O Serviço de Investigação Criminal (SIC) em Benguela deteve quatro cidadãos, com idades compreendidas entre 23 e 25 anos, suspeitos da prática do crime de homicídio qualificado, na sequência da morte de uma jovem de 26 anos, ocorrida após uma intervenção cirúrgica ilegal destinada à interrupção de uma gravidez de sete meses.

De acordo com as autoridades, os factos tiveram lugar no bairro Calaçombecoa, onde a vítima foi conduzida à residência de um suposto médico, identificado como Lourenço Fernando Jordão, que, auxiliado pela sua esposa, realizou uma intervenção cirúrgica sem qualquer habilitação legal para o exercício da actividade médica.

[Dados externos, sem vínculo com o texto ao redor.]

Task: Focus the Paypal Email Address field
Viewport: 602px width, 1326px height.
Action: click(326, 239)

Durante o procedimento, a jovem terá sofrido graves complicações, acabando por falecer no dia 31, segundo apurou o SIC no decurso da investigação. Na tentativa de induzir a opinião pública em erro, os suspeitos terão posteriormente transportado o cadáver até uma barreira abandonada, nas imediações da cerâmica, onde depositaram o corpo.

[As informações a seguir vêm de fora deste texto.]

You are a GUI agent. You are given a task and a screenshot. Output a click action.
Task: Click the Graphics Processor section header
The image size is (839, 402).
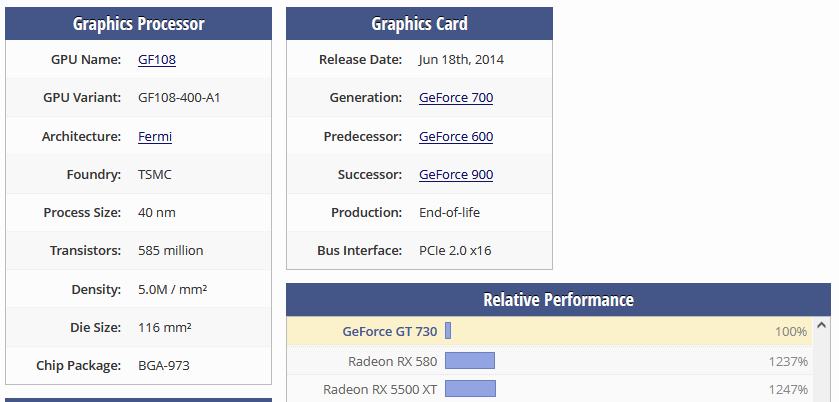(139, 24)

Inicialmente, o caso foi apresentado como uma alegada agressão sexual ocorrida na via pública, versão que levantou suspeitas junto dos investigadores. No âmbito da linha de investigação adoptada, o SIC aprofundou as diligências e concluiu que se tratava, na verdade, de uma interrupção clandestina de gravidez, realizada em condições ilegais, que resultou na morte da vítima.
O SIC sublinha que Lourenço Fernando Jordão e a sua esposa não estão legalmente habilitados a exercer actos médicos, facto que agrava a moldura criminal dos actos praticados.
Os quatro detidos serão presentes ao magistrado do Ministério Público, para os competentes trâmites processuais, enquanto as autoridades prosseguem com a investigação para o total esclarecimento do caso.
O SIC reiterou, por outro lado, o alerta à população para os riscos associados a práticas médicas ilegais, apelando à procura exclusiva de unidades de saúde devidamente autorizadas, de modo a evitar tragédias semelhantes.